That would put EVEP at $30.
$35 would put it in the yield ballpark of the more mature E&P MLPs like LINE, VNR, LGCY with a little under 9% yield.
BBEP is over 10%, while some of the newer ones are well over 10%.
If this mean reversion continues, I see $35 easily.
And this doesn't even factor into the distribution coverage concern.
If they have to cut the distribution, who knows what the bottom would be.
Liza, I'm looking for good MLP'S to short puts on, preferably 12%+ yielders or at least 10%+. Already picked up QRE, a 12% yielder, from my calculations it should bring about 15%+ (time value included) rolling it quarterly. I'm Not interested in refiners or other variable distribution stocks.. Only stable and growing companies .
Your buy on APL was great, congrats on picking a multi bagger, are there any other multi baggers you are buying now?
Well, at the time of buying, you generally don't know it will be a multi bagger.
In that case of buying APL in the $2s, it was more a case of holding your nose and buying.
In fact most of my biggest gainers have been like that since they were knocked down so much and then rebounded. But you don't want to be only buying basket cased (which APL was at the time), the majority of your portfolio should be solid plays. I don't like to get into recommendations, however your suggestion of QRE is a good buy at current price/yield, I think. I would suggest don't limit yourself to E&Ps. The midstreams have been much better performers on total return basis (yield plus price appreciation) over the past years. I tend to use solid boring midstreams for my put strategy, rather than the 'exciting' E&Ps. My favorite candidates for the put selling and rolling forward strategy are ones with unit price which doesn't move much over the years - I prefer ones which don't fall for obvious reasons, but I also prefer ones which don't rise in price much as then when I roll forward I keep having to consider raising the strike. I prefer ones which don't move much, even if they don't pay as much in premiums as the more exciting ones.
I do not understand why some posters can't get beyond EV. Is it that important in your life? If so, keep at it. Whatever.
What is the truth about EV today? The company is damaged. But, one of the single most important problems with EV is that the lion's share of it's revenue comes from gas, both dry and wet. And pricing on both stink today. If you look at most EP MLPs, no matter the energy equivalent issue regarding production, most revenue comes from oil.

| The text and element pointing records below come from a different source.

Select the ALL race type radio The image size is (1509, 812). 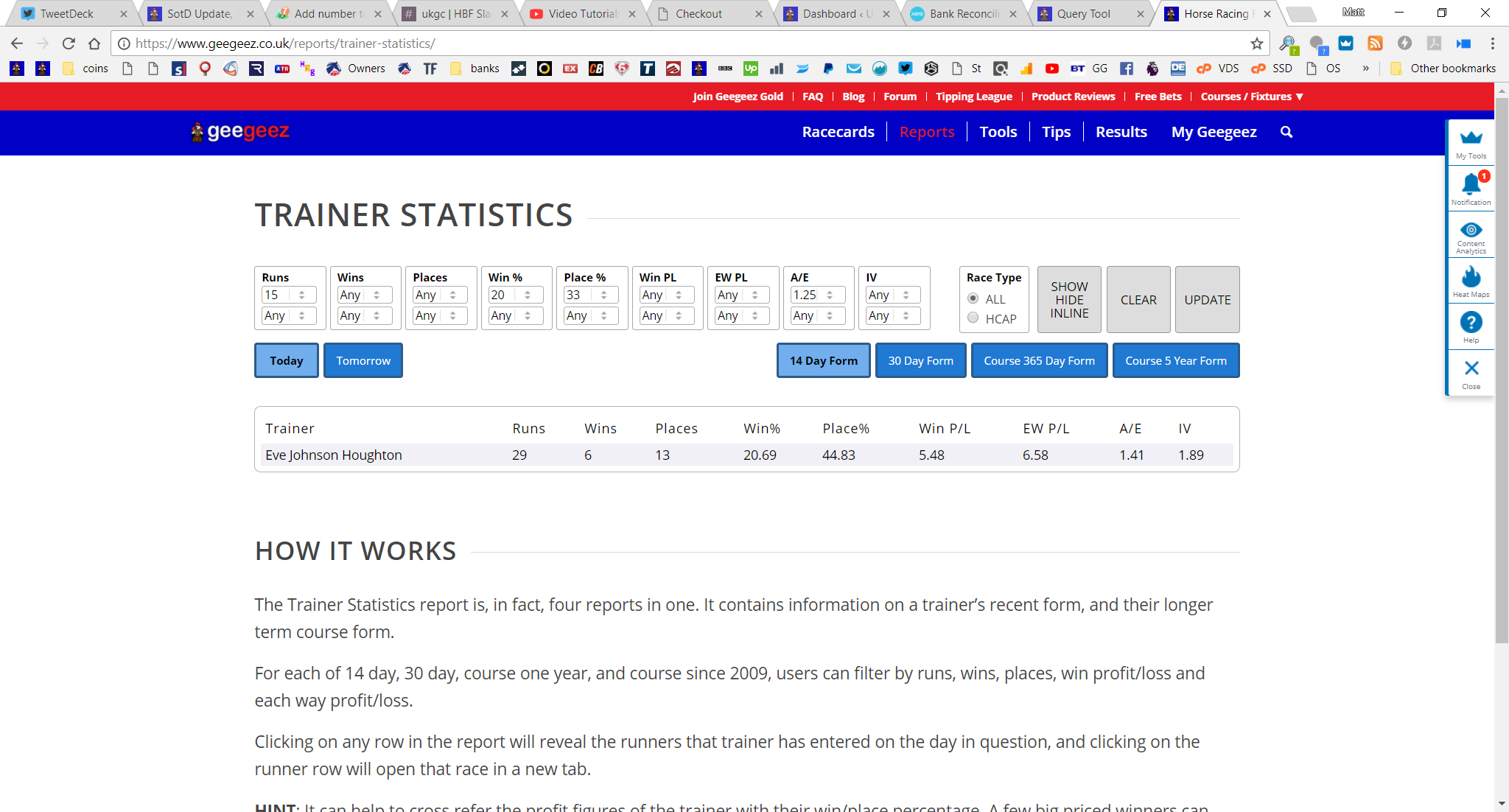(973, 298)
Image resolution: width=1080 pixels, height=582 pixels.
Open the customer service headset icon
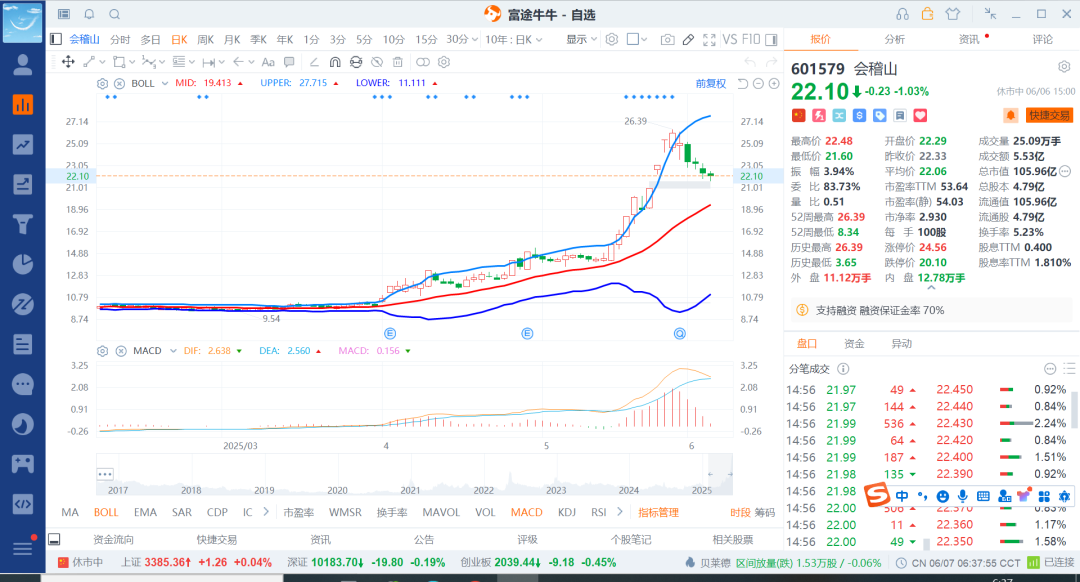point(903,14)
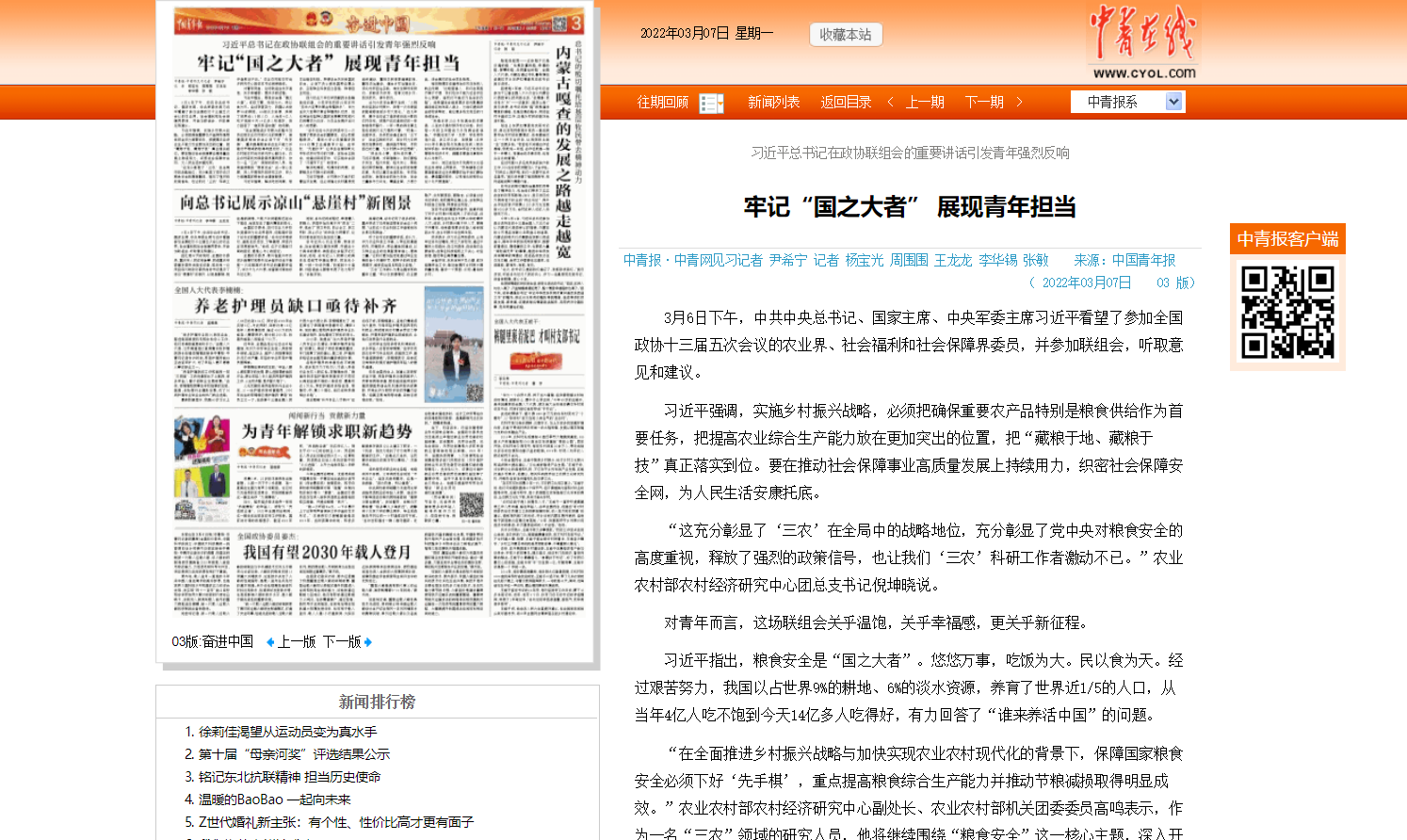This screenshot has height=840, width=1407.
Task: Click 养老护理员缺口亟待补齐 article on page thumbnail
Action: (x=296, y=306)
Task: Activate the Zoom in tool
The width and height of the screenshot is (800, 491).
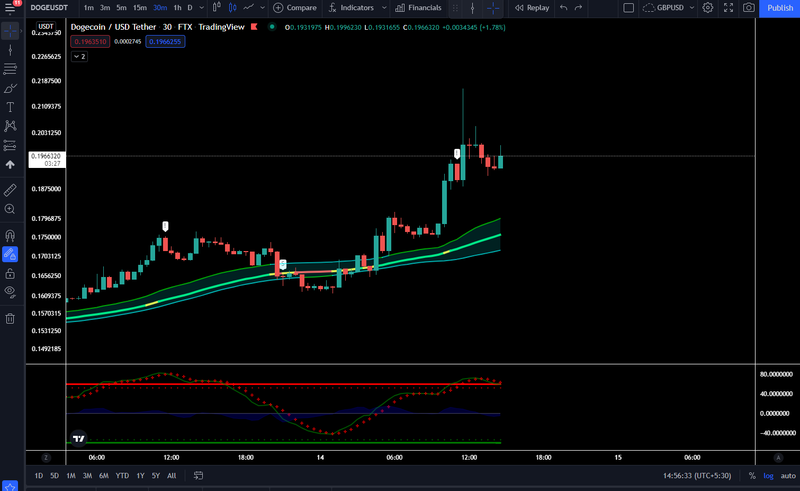Action: tap(10, 209)
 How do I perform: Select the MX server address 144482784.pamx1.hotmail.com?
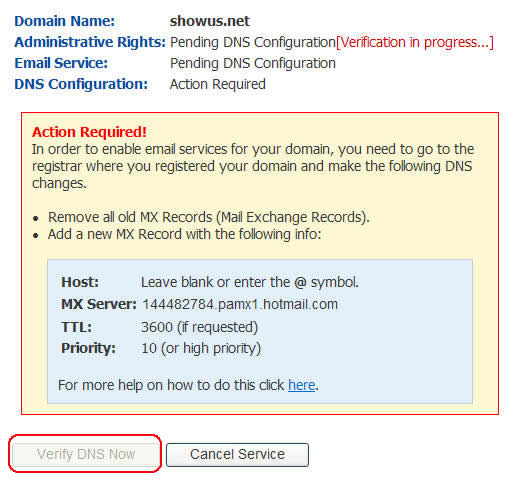tap(240, 304)
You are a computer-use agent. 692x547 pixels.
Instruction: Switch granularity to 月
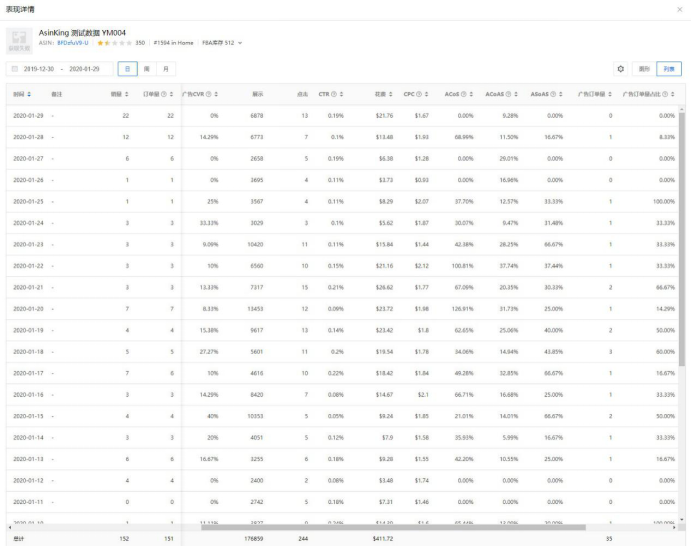[x=165, y=69]
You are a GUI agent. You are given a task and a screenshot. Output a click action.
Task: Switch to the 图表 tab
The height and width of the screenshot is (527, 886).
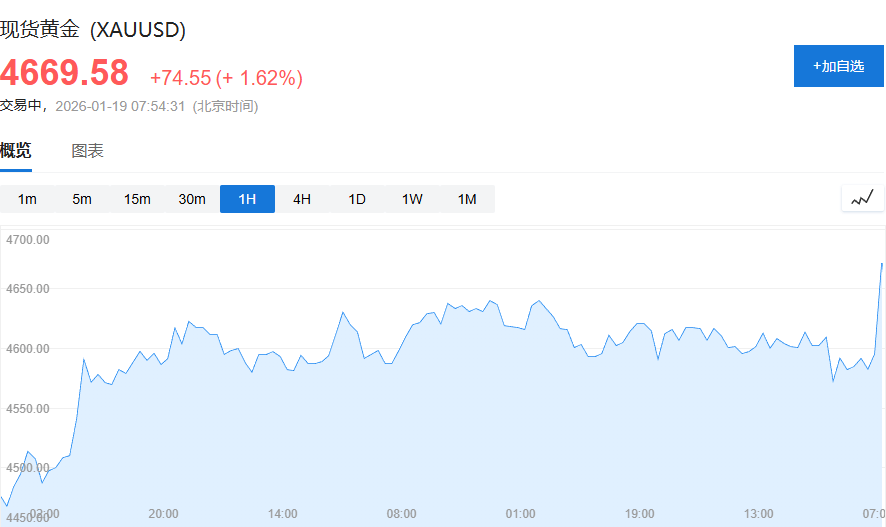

In some the great lion's share. No so with EV.
EV's principal problem over the last few years has been the decline in hedge prices for dry gas and then the difficulty of hedging NGLs. They are open to the market on NGLs.
This has nothing to do with the Utica. It is a product mix issue. EV is historically a gas company.
Then, comes the Utica and everyone knows the trouble there. No need to go over that. A failure and a change in environment. I lost a bunch of money on options.
So, what of the future? I really don't care that much. Really, one investment is just not worth the worry.
At best, EV in about 4 fours will be a company that is growing the distribution nicely because they will have sold and redeployed the midstream assets. Value between 500 million and a billion. Until then, not much to get too excited about. The modest monies that will come from selling the wet gas acres will just be used up quickly in areas everyone knows about. Perhaps over the next 3-10 years the override could end up being very significant. The oil window might be worked out nicely. Wouldn't surprise me, these oil and gas geologists and engineers are flat good. Then, NGL pricing recovers very very nicely as the US exports all over the world. Then, just a bit of improvement on dry gas pricing helps quite a bit. Then, back to basics, make acquisitions.
I believe this company can recover and this episode end up being a distant fleeting memory, you forget, this is America, the land of redemption.